Public education is one central strand of Manuel's approach. He has created a popular weekly radio program, "Ecocidio," that, involving both expert guests and audience phone-in participation goes after one issue after another. He's also building a magazine, "Ecologia/Politica/Cultura," targeted to a selective non-scientific community that includes many policy-makers. Each issue tackles one specific subject in detail in a clear, concise, scientific manner. He's also working on an environmental impact study of Mexico. This part of his work builds both pressures for action on specific issues and the clout of Manuel and his group. He hopes the organization he's building, the "Instituto Autonomo de Investigaciones Ecologicas," will multiply his capacity to propose and pursue environmental solutions.

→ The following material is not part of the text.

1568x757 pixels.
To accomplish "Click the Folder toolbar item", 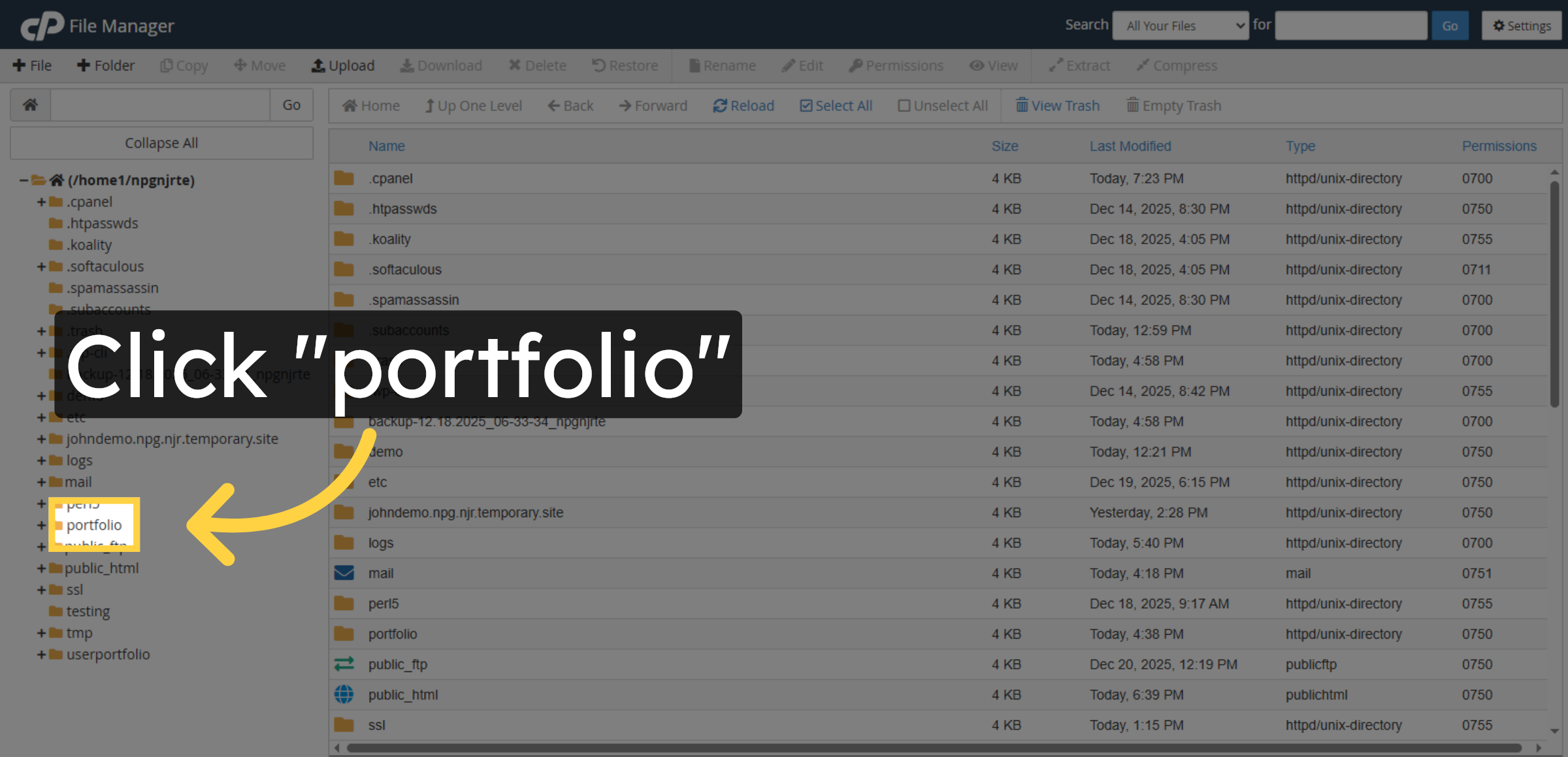I will [106, 65].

He wants it to be as interested in and competent at the design and management of implementation -- almost always a blind spot for environmentalists -- as it is in defining goals or standards. Central to his ability to turn suggested reforms into realities is the third major element of his strategy, bringing people together. Manuel usually mentions this part of his approach first because he is so struck by the fact that problem after problem remains unresolved largely because the different sectors of society so distrust one another. He tells the story of what happened when Mexico City's pollution killed so many migrating birds flying overhead that alarmed residents gathered them up and presented hundreds of them to the environment ministry. The government claimed that the birds died both from pesticide poisoning they received in the United States and from exhaustion. The university pathology clinic refused to open its doors over a holiday to do autopsies, and environmentalists marched and picketed government buildings. Nothing concrete was accomplished. However, Manuel and others were able to turn the event to important educational use. Manuel, by contrast, gets results by helping open up communications and therefore the possibility of collaboration. One example: noting that Mexico City has no hazardous waste management capacity although it generates massive amounts of such waste, Manuel is now bringing together industry, governments, environmentalists, and German technology companies in an effort to break the long paralysis.